Another major topic investigated by Werth and Burrin was the violence and terror employed by the régimes of Hitler and Stalin. Werth reports that the Stalinist Soviet Union underwent an "extraordinary brutalisation of the relations between state and society" for rapid modernisation and industrialisation, to "gain one hundred years in one decade, and to metamorphose the country into a great industrial power". This transformation was accomplished at the cost of massive violence and a sociopolitical regression into what Werth calls "military-feudal exploitation". The methods employed by the Stalinist regime included loss of civil rights, mass arrests, deportations of entire ethnic groups from one part of the Soviet Union to another, forced labour in the Gulag, mass executions (especially during the Great Terror of 1937–1938), and the great famine of 1932–1933, known as the Holodomor. All levels of Soviet society, from top to bottom, were affected by Stalinist repression. At the top, high-ranking members of the Soviet Communist party were arrested and executed under the suspicion that they had plotted against Stalin. In some cases, they were forced to confess to imaginary crimes – for example in the Moscow trials of 1936–1938. At the bottom, the peasantry suffered in the Soviet famine of 1930–1933 and faced very high grain-quotas even outside the famine years.

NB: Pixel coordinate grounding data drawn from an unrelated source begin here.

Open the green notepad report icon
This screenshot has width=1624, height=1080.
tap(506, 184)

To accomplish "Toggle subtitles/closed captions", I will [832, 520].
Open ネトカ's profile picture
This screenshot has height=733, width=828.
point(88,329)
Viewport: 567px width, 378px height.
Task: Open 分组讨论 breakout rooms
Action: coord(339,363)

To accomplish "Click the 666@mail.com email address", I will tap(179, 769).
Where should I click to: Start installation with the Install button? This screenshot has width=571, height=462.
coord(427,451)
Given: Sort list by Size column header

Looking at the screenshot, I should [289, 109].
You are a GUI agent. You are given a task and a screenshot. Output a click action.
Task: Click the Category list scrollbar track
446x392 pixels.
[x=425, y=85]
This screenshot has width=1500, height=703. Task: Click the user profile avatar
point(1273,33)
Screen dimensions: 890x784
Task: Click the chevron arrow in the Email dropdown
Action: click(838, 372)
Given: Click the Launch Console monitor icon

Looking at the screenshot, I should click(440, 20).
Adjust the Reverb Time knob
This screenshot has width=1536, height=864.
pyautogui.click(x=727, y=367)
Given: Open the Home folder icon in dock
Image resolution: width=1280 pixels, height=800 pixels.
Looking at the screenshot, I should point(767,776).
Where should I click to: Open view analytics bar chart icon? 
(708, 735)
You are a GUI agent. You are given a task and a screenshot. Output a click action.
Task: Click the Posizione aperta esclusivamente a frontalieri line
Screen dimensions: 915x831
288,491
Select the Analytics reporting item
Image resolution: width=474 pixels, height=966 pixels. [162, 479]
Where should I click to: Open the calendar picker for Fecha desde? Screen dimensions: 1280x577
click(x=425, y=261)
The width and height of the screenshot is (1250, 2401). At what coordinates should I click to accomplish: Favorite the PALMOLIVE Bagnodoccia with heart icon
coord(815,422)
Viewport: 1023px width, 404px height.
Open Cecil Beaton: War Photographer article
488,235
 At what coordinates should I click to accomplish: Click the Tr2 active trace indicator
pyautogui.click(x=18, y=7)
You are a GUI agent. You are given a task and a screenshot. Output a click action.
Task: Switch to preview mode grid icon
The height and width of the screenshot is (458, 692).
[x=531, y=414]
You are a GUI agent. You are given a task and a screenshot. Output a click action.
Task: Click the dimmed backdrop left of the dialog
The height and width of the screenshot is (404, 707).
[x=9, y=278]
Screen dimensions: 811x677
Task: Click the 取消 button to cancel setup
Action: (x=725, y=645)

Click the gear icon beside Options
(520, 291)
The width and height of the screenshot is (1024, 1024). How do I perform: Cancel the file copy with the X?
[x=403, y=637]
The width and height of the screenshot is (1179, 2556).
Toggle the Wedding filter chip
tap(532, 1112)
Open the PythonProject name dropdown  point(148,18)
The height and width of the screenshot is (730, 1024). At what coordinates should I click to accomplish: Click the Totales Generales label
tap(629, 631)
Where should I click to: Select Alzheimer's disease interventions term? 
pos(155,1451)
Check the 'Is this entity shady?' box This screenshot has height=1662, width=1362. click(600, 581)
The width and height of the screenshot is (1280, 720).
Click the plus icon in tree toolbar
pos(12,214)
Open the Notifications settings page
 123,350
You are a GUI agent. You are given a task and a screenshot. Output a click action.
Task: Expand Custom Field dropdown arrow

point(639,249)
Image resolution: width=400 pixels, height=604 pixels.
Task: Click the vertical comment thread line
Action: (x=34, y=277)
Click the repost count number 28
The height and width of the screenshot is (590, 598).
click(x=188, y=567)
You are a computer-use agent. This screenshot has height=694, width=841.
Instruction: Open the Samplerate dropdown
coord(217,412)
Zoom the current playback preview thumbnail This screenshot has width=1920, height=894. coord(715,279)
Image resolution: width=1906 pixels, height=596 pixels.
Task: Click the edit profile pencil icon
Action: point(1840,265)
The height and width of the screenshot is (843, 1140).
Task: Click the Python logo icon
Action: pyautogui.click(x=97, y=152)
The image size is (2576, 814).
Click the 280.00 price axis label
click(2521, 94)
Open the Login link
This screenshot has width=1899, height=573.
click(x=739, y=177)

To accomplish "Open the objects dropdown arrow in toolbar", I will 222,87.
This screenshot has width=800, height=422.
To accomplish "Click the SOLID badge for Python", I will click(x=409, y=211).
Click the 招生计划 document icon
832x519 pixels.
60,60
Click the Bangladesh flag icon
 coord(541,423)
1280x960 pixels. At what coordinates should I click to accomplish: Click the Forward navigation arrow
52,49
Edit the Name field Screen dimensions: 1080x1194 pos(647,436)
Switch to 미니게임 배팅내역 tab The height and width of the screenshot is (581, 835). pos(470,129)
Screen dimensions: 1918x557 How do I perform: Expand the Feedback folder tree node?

Werth identifies four categories of people that became targets of Stalinist violence in the Soviet Union from 1930 until around 1952. He lists them from smallest to largest:

- The first and smallest group consisted of many of Stalin's former comrades-in-arms, who had participated in the revolution and were known as "Old Bolsheviks". Stalin deemed them dangerous to himself because they had known him before his rise to power and could – even accidentally – expose some of the many false claims fostered in his personality cult.
- The second group covered mid-level Communist Party officials, subject to mass arrests and executions in the late 1930s, particularly during the Great Purge. Eliminating them served a dual purpose: it helped Stalin to centralise power to the Kremlin from regional centres, and provided him with "corrupt officials" that he could blame for earlier repressions and unpopular policies. Werth draws parallels between this and the old Tsarist tradition of blaming "bad bureaucrats" for unpopular government actions – rather than the Tsar.
- The third group comprised ordinary citizens from all walks of life who resorted to petty crime to provide for themselves in the face of worsening living-standards, for example, by taking home some wheat from the fields or tools from the factory. This type of petty crime became very widespread and was often punished as "sabotage" – allegedly motivated by political opposition to the Soviet Union.
- The fourth and largest category consisted of ethnic groups subject to deportation, famine, or arbitrary arrests under the suspicion of being collectively disloyal to Stalin or to the Soviet state. This included the Holodomor, the deportation of ethnic groups suspected of pro-German sympathies (such as the Volga Germans, the Crimean Tatars, the Chechens, and others), and eventually also persecution of ethnic Jews, as Stalin grew increasingly antisemitic near the end of his life.

Burrin's study of violence carried out by the Nazi régime begins with the observation that "violence is at the heart of Nazism" and that Nazi violence is "established as a doctrine and exalted in speech". According to Burrin, this marks a point of difference between Nazism and Stalinism. In Stalinism, there was a gulf between ideology and reality when it came to violence. The Soviet régime continuously denied being repressive, proclaimed itself a defender of peace, and sought to conceal all evidence to the contrary. In Nazism, on the other hand, "doctrine and reality were fused from the start". Nazism not only practised violent repression and war, but advocated these actions in principle as well, considering war as a positive force in human civilization, and openly seeking Lebensraum ("living space") and the domination of the European continent by ethnic Germans.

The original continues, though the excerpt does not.